Le manque de transparence de l’octroi de financements pour l’eau, l’assainissement et l’hygiène à destination des réfugiés syriens en Jordanie affaiblit la capacité à planifier une réponse plus durable et rentable et soulève des questions pour l’ensemble du secteur.

Les acteurs du secteur humanitaire en Jordanie répètent à l’envi que les camps accueillent seulement 20 % des réfugiés syriens alors qu’ils reçoivent 80 % du financement humanitaire. Cet écart de financement et d’attention entre les populations des camps et les populations urbaines a été l’élément déclencheur d’un projet de recherche de l’Institut international pour l’environnement et le développement (IIED), qui posait la question suivante : si les camps n’existaient pas, que pourrait-on espérer en matière d’infrastructures durables et de services de base pour tous (personnes déplacées et populations d’accueil) ? L’équipe en charge de l’étude a choisi de se concentrer sur l’eau, l’assainissement et l’hygiène (WASH), problématique qui est au cœur des inquiétudes en Jordanie, l’un des pays du monde les plus déficitaires en eau.

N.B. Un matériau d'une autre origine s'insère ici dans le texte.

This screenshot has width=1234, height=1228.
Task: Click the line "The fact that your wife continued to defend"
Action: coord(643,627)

Le projet s’est donné pour mission de comparer les coûts actuels des infrastructures WASH dans le camp de Zaatari et le coût estimé d’un éventail de scénarios relatifs à l’eau et à l’assainissement dans un quartier de Mafraq qui accueille de nombreux réfugiés. Au début du projet d’origine, les chercheurs pensaient qu’il était possible d’obtenir des données financières sur les dépenses en WASH à Zaatari. Cet article présente les raisons pour lesquelles ces informations n’ont jamais pu être identifiées et ce que cela implique pour la conception d’une réponse plus durable, sur les plans économique, social et environnemental, aux besoins des réfugiés. L’incapacité à obtenir des données financières de manière transparente et exhaustive entrave la réflexion et ne permet pas d’améliorer le déploiement de services importants, tels que les services WASH. Plus généralement, la tendance à enregistrer les dépenses par secteur, plutôt que par lieu, empêche toute forme d’analyse coûts-bénéfices sur le soutien fourni à diverses populations de réfugiés (par ex. dans les camps par rapport aux populations urbaines).

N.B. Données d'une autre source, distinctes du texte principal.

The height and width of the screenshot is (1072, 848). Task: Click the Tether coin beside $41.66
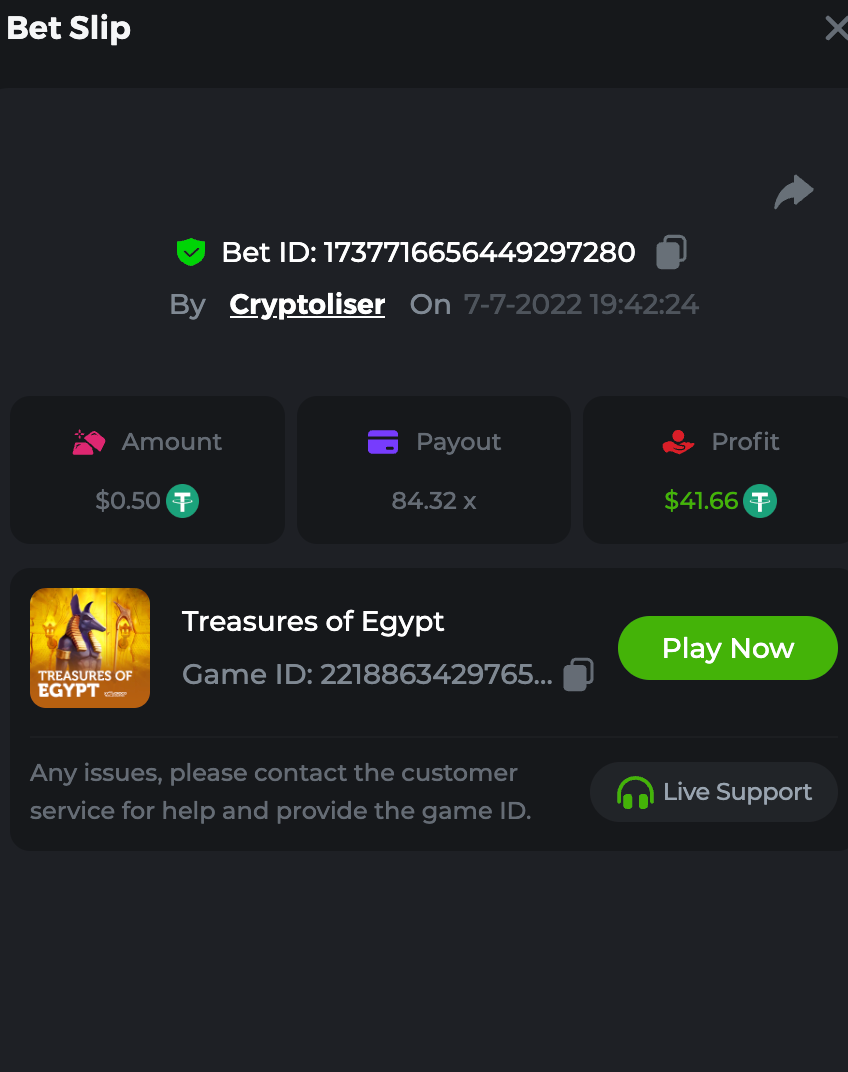[760, 500]
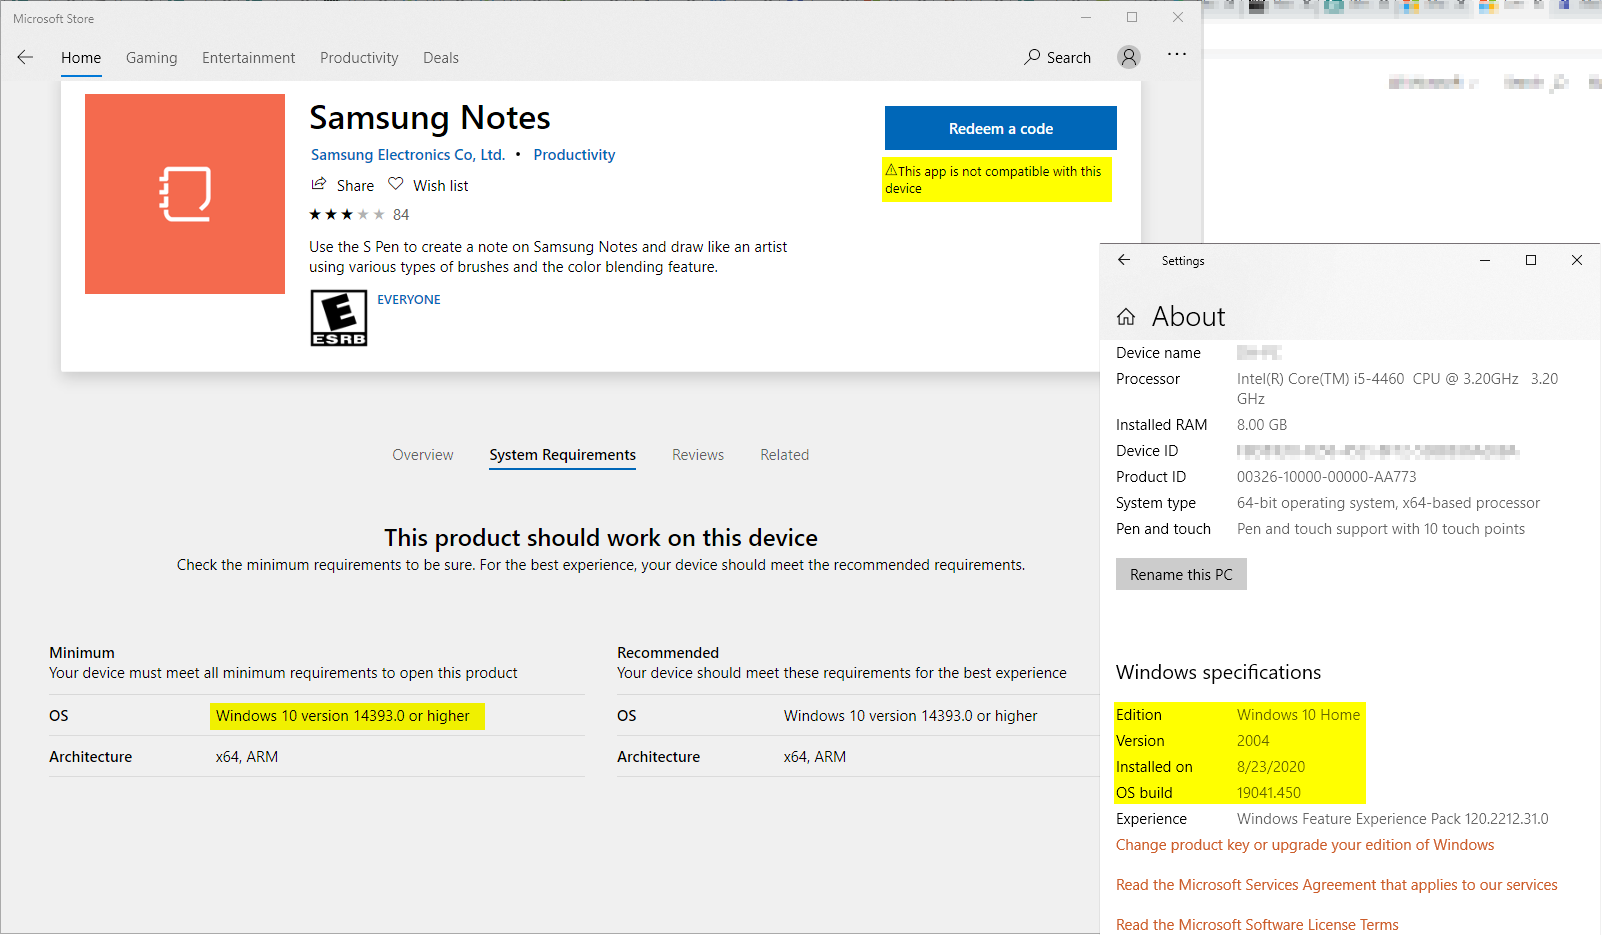Switch to the Gaming tab
This screenshot has height=935, width=1602.
click(x=151, y=58)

Eau, assainissement et hygiène dans le camp de Zaatari – Tensions politiques et décisions coûteuses

La Jordanie a l’un des taux de réfugiés par habitant les plus élevés au monde. Depuis la création de l’État jordanien, de nombreuses nationalités différentes sont venues chercher la sécurité à l’intérieur de ses frontières. L’afflux de grande ampleur le plus récent correspond à l’arrivée des réfugiés syriens depuis le début de la guerre civile en Syrie en 2012. À ce jour, l’ONU comptabilise plus de 630 000 réfugiés syriens, et le gouvernement jordanien estime le nombre total de réfugiés, y compris les réfugiés non déclarés, à plus d’un million d’individus.

Devant l’explosion du nombre de personnes traversant la frontière en 2012, le gouvernement jordanien, avec le soutien de l’ONU, a créé le camp de Zaatari. Au maximum de sa capacité en avril 2013, il accueillait environ 200 000 personnes. Mais de nombreux réfugiés ont quitté le camp, soit par le biais de « sponsors » jordaniens qui leur ont permis de s’installer dans des communautés d’accueil, soit sans autorisation officielle. La population de Zaatari s’est stabilisée en 2014 et s’établit aujourd’hui à environ 80 000 habitants. Le gouvernement a bâti un deuxième camp, Azraq (ouvert en 2014), qui accueille environ 40 000 personnes. Environ 20 % de la population des réfugiés syriens en Jordanie réside dans des camps, tandis que 80 % demeure en grande majorité dans les zones urbaines de Mafraq, Irbid et Amman.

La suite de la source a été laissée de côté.